__Exercise instructions__.
1. In the article below on North Country Trail maps, what scale will the free downloadable PDF maps use?
2. Using the article below on North Country Trail maps, decide whether each statement agrees with it. Answer yes or no for each and quote the words that decide it. (a) Matthew Rowbotham is based in Traverse City. (b) The downloadable PDF maps will measure 11 inches by 17 inches. (c) The presentation took place in the Community Room of the Peter White Public Library.

__Given passage__.
Online maps are available for the North Country Trail. Although paper maps still are essential, smart phones can come in handy on the trail as well. (Photo courtesy of the North Country Trail Association)

MARQUETTE — Following the blue blaze markers along the North Country Trail is a good way to stay on the trail, as is a good old-fashioned waterproof, tear-resistant paper map.

A little technology, though, can’t hurt.

Matthew Rowbotham, the North Country Trail Association’s Geographic Information System coordinator based in Traverse City, spoke about accessing and using the NCTA’s online trail map as well as mobile apps and more Tuesday in the Community Room of the Peter White Public Library.

The presentation took place during the general membership meeting of the North Country Trail Hikers Chapter of the NCTA.

The reason behind the NCTA’s online mapping efforts is to deliver trail users a unified mapping system and offer map content in as many modern popular platforms as possible — desktop computers, laptop computers, smart phones and the like.

There’s a lot of ground to cover.

The NCT is the longest trail in the National Trails System, stretching 4,600 miles seven states from the Vermont border of New York to the middle of North Dakota.

Rowbotham is involved in the technological aspect of the NCT.

“Essentially, it’s computer mapping,” Rowbotham said. “I have a degree in geography. Spent a lot of time looking at cool hiking trails on the computer.”

Obviously, many people want to experience the North Country Trail in person. However, there still is the desire to travel in the correct direction.

Consider Facebook.

“There’s all these great groups that are having these great conversations about the trail, and then someone will ask about a North Country Trail hike and someone will scan one of our maps and throw it up there and say, ‘Here you go,'” Rowbotham said.

The NCTA doesn’t want to discourage that.

“We’re not in the map business,” Rowbotham said. “We’re in the getting-people-to-enjoy-the-North Country Trail business.”

He acknowledged the NCT paper maps have been a staple since the early 2000s.

The NCTA, though, has been advancing in the digital world, along with the rest of society.

NCTA uses ArcGIS Online, a collaborative web GIS that allows people to use, create and share maps, scenes, apps, layers, analytics and data, according to the company website.

The AGOL platform allows the NCTA to deliver core data sets to the public with rapid updates.

A user can click on the “Launch the online map” button at northcountrytrail.org/trail/maps/ and get lots of helpful information.

The link leads to a map of the NCT. Tapping on a section of the trail line pulls up specific details of that section, like trail status, type and surface; mileage; bike and horse status; camping details; closures and closure dates; and the name of the property and who owns it or who is the managing authority, among other data.

In the upcoming months, though, the NCTA will release a series of free downloadable digital PDF maps. For the Upper Peninsula, the eastern, central and western portions will be included. The maps will be 8 inches by 11 inches and are printable, with the scale being 1 inch to half a mile, he said.

“You can stand on the trail and figure out which way you need to go,” Rowbotham said. “You can look at the landscape and read the elevation contours to see where you’re at. Even in North Dakota it works.”

__Recorded information__.
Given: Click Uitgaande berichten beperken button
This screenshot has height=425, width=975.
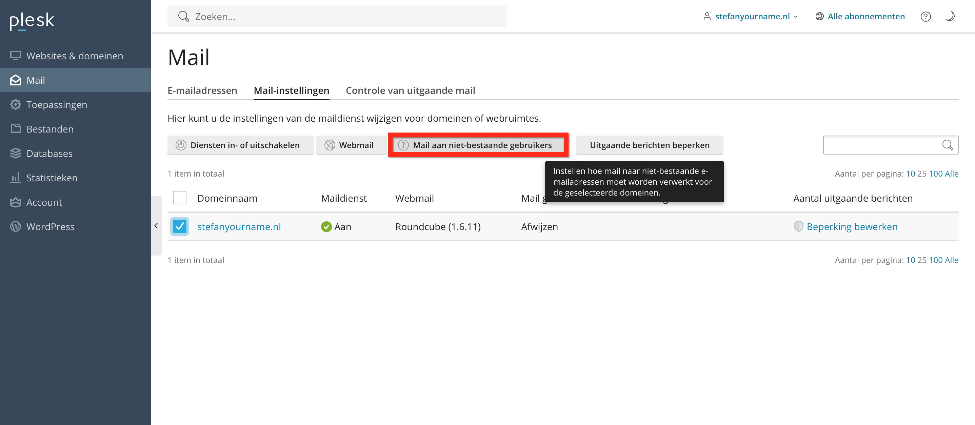Looking at the screenshot, I should (x=649, y=145).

__Responses to the exercise__.
1. 1 inch to half a mile.

2.
(a) Yes: "the North Country Trail Association’s Geographic Information System coordinator based in Traverse City"
(b) No: "The maps will be 8 inches by 11 inches"
(c) Yes: "Tuesday in the Community Room of the Peter White Public Library"